My life’s course has been largely about Los Angeles having simply imposed its will on me.

The monthly salons hosted in the 1980s by the music patron Betty Freeman in her Beverly Hills home were rarefied yet wonderfully informal affairs. Surrounded by artworks of Sam Francis, Roy Lichtenstein, David Hockney, Frank Stella, Dan Flavin, and more, young local composers would present their music, and then, after a brief interval comprising cocktails and homemade pasta, an established composer would do the same, each in conversation with the crusty late critic Alan Rich. The storied conductor, composer, pianist, and lexicographer Nicolas Slonimsky reportedly did not miss a single salon, at which the likes of John Harbison, Joan La Barbara, Conlon Nancarrow, Elliott Carter, Steve Reich, Anthony Davis, John Adams, William Kraft, György Ligeti, Pierre Boulez, Witold Lutosławski, younger composers Carl Stone, Rand Steiger, Laura Karpman, and many others shared their music as they did nowhere else. As new music benefaction goes, Betty was legendary (she even funded my first commission for a piece by Mark Applebaum), and her salons cemented an enduring community of hardcore new music devotees in L.A. But she was just one of a number of generous new music lovers in this city whose patronage then and now has made big things possible.

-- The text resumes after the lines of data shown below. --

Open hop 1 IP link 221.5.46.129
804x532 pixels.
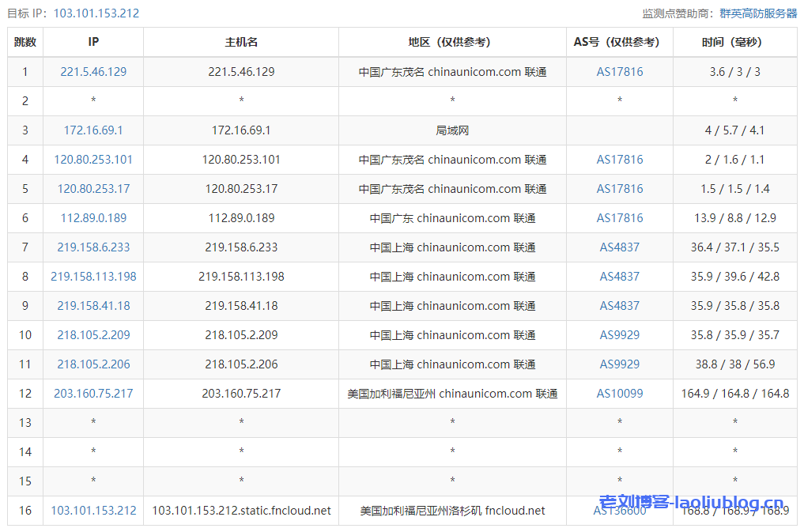[x=93, y=72]
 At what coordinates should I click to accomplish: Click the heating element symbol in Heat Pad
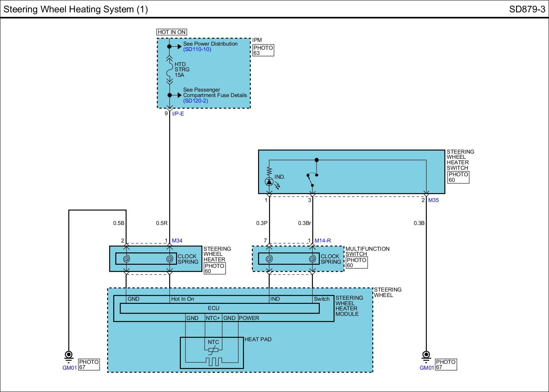tap(213, 361)
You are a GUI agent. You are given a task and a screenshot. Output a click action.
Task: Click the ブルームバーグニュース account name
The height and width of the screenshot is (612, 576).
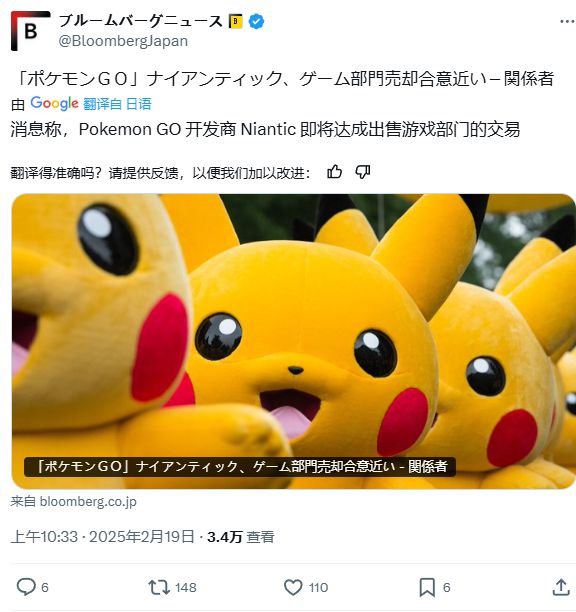[x=140, y=21]
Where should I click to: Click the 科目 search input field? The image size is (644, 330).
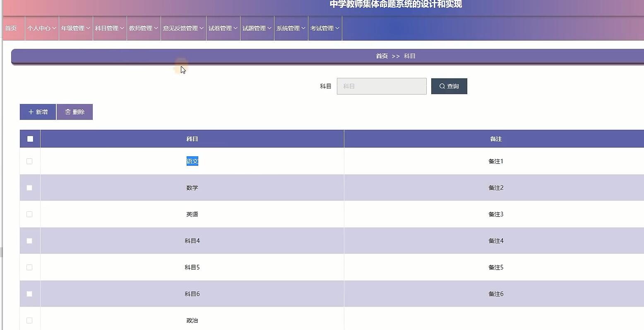coord(381,86)
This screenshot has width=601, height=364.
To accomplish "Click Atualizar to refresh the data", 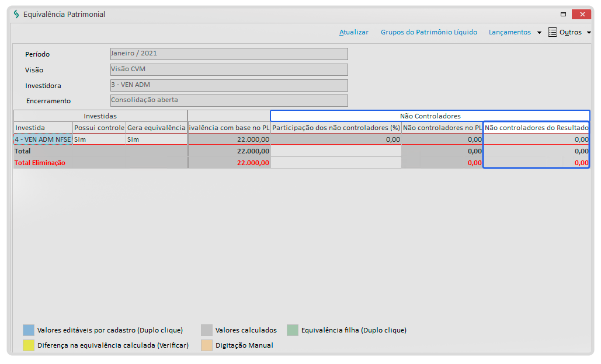I will 353,33.
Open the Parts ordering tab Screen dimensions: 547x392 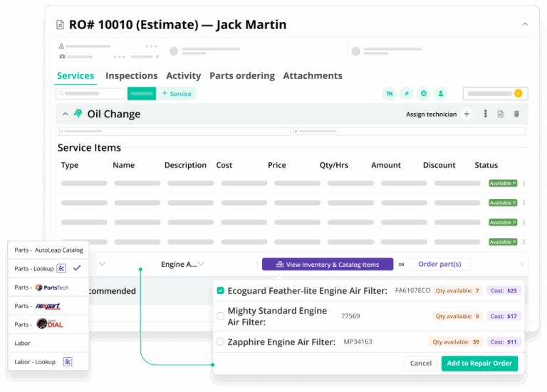pos(241,75)
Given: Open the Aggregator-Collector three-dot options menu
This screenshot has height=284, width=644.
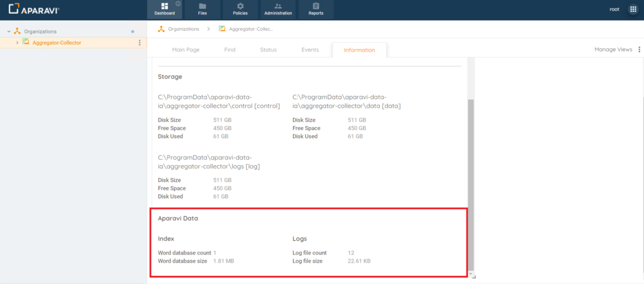Looking at the screenshot, I should (x=139, y=43).
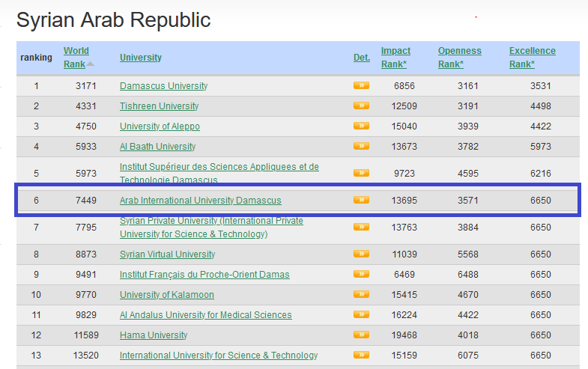
Task: Click details arrow icon for Tishreen University
Action: (361, 106)
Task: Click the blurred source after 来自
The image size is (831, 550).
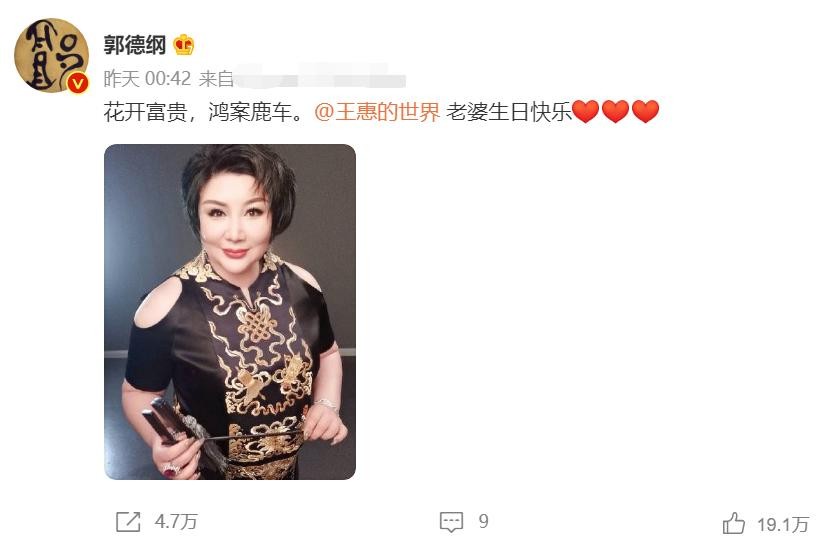Action: [x=320, y=79]
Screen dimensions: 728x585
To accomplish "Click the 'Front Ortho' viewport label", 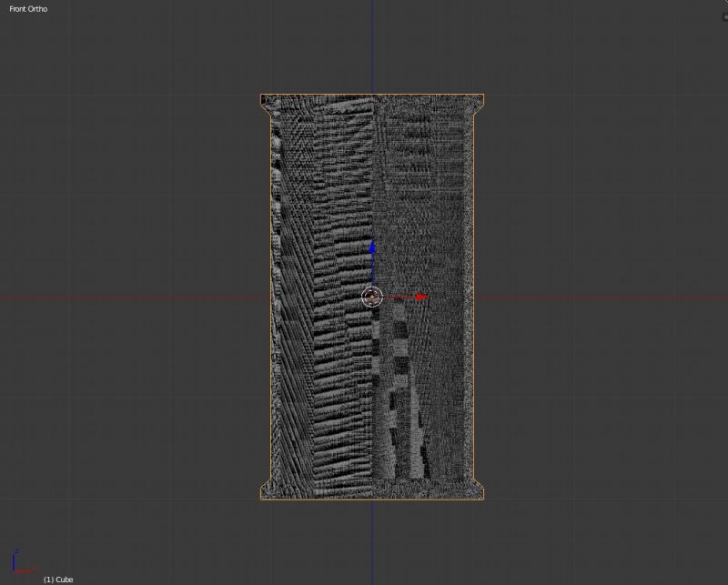I will click(27, 7).
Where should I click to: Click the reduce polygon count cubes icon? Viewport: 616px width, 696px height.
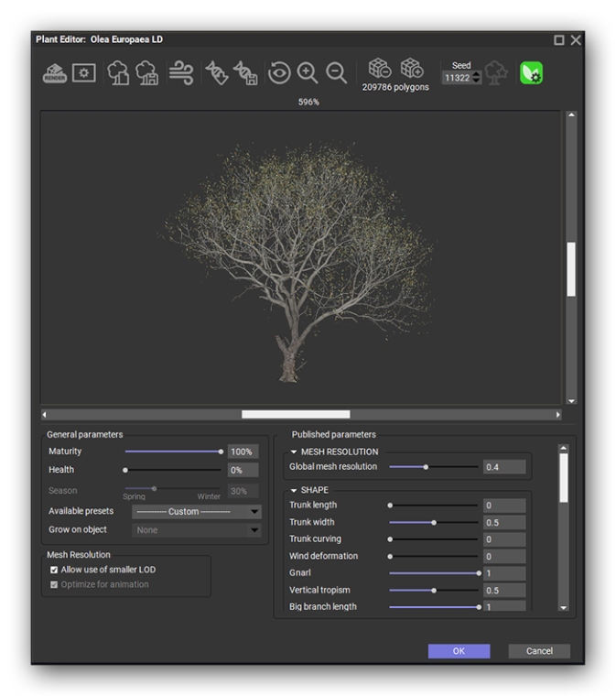point(379,70)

Los Angeles continues to imprint its forward-looking ideology on unsuspecting patrons, musicians, and audiences. In recent years, the city has become even more of a mecca for composers and musicians with its well-documented status as a place where new music is created, cultivated, and embraced. I remember the Australian composer Brett Dean being stunned at walking out to address a packed Green Umbrella crowd in Walt Disney Concert Hall, saying that it was largest audience for a new music concert he had ever seen, and by far the most enthusiastic. That was 2006, and things have only gotten better.

For their current centennial season the LA Phil is presenting no fewer than 54 commissions, 58 premieres, and music by 61 living composers. Employment opportunities are still plentiful in film and TV (and now video games), and these draw diverse, multifaceted composers, while area orchestras and opera companies beyond the deeply rooted LA Phil and LA Opera fill their ranks from the local freelance pool. There is work to be had and new music to played with the Los Angeles Chamber Orchestra, Long Beach Symphony, Long Beach Opera, Kaleidoscope Chamber Orchestra, Pasadena Symphony, New West Symphony, Pacific Symphony, Southeast Symphony, and Santa Monica Symphony. Orchestras and chamber series alike restrict their rehearsal schedules to evenings in order to accommodate the sort of musician who records a Star Wars soundtrack with John Williams by day and attends a Harrison Birtwistle rehearsal for the Jacaranda series that night.

The Santa Monica-based Jacaranda series is prominent amongst L.A.’s adventurous presenters of contemporary chamber music and draws big audiences for its imaginative programs of contemporary fare. Now in its 16th season, the fall concerts feature pianist Kathleen Supové playing music of Dylan Mattingly and the Lyris Quartet playing works by Pavel Haas, Georg Friedrich Haas, and Jörg Widmann. New music thrives as well at venues such as Monk Space, in recent initiatives such as The Industry, HEAR NOW festival, and WasteLAnd, and with the inspired programming of young ensembles wild Up, Hocket, Brightwork, Aperture Duo, and Panic Duo.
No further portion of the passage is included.